### EXCERPT PROVIDED
----
The major wars of the last half-century were fought over oil supplies, but repeated warnings are made that the major wars of the future will be fought over water supplies.
Conventional Water Resource Management (WRM) practices are based on a Logistics Supply Chain model that delivers more and more water to high consumption urban areas.
After it has been used and processed through wastewater treatment works, this water is discharged as if it were a disposable commodity.
The result is degradation of water quality downstream in rivers, lakes, dams, and reservoirs through eutrophication. Eutrophication promotes the proliferation of algae and toxic cyanobacteria that contaminate the water so severely that eventually it cannot be processed to provide potable water.
So an abundance of unusable, toxic, contaminated water is mistakenly described as a water “shortage”. A water quality problem is misdiagnosed as a water quantity problem.
Conventional Water Resource Management practices are backing us into a corner as they exhaust water resources upstream and degrade water resources downstream.
It is obvious that Nature’s capacity to cleanse water so that it can be reused has been overwhelmed. Doing more of what we did to create this situation will just make it worse. The only logical and possible resolution of the Global Water Crisis lies in finding ways to support Nature in order to move into the Renewable Water paradigm.
Unless Integrated Water Resource Management strategy is developed with Renewable Water as the objective it is not fit for purpose.
----
### DATA BELOW
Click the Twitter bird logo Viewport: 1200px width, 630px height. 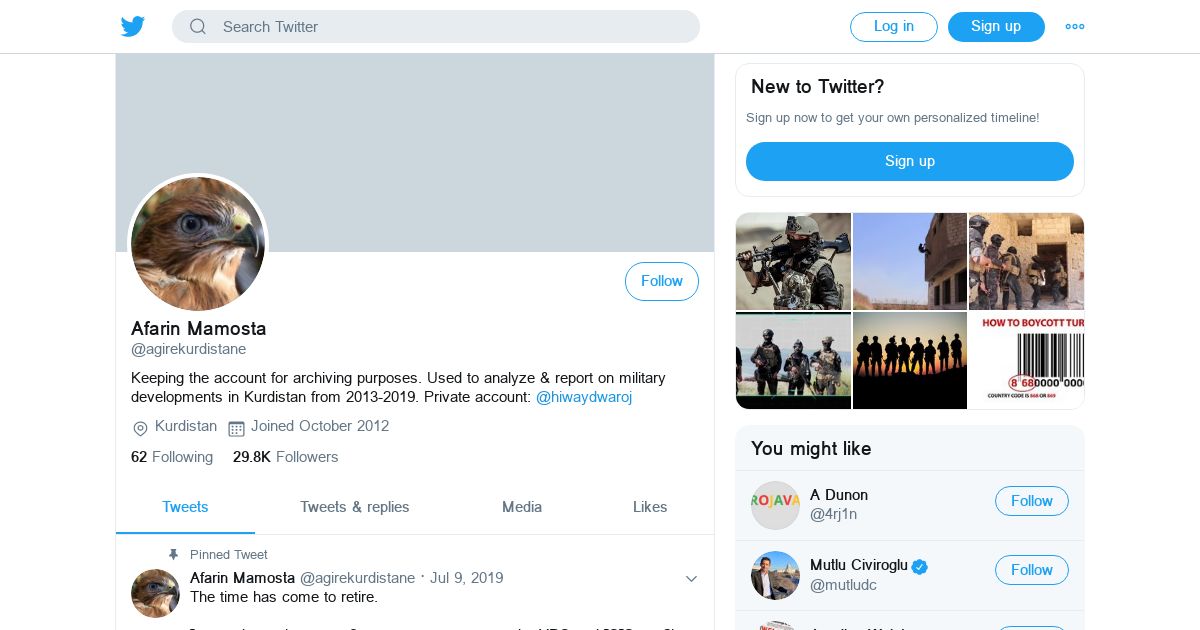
----
### EXERCISE DETAILS
Transcribe the passage on water resource management from "The major wars of the last" up to and including "provide potable water.".

### ANSWER BELOW
The major wars of the last half-century were fought over oil supplies, but repeated warnings are made that the major wars of the future will be fought over water supplies.
Conventional Water Resource Management (WRM) practices are based on a Logistics Supply Chain model that delivers more and more water to high consumption urban areas.
After it has been used and processed through wastewater treatment works, this water is discharged as if it were a disposable commodity.
The result is degradation of water quality downstream in rivers, lakes, dams, and reservoirs through eutrophication. Eutrophication promotes the proliferation of algae and toxic cyanobacteria that contaminate the water so severely that eventually it cannot be processed to provide potable water.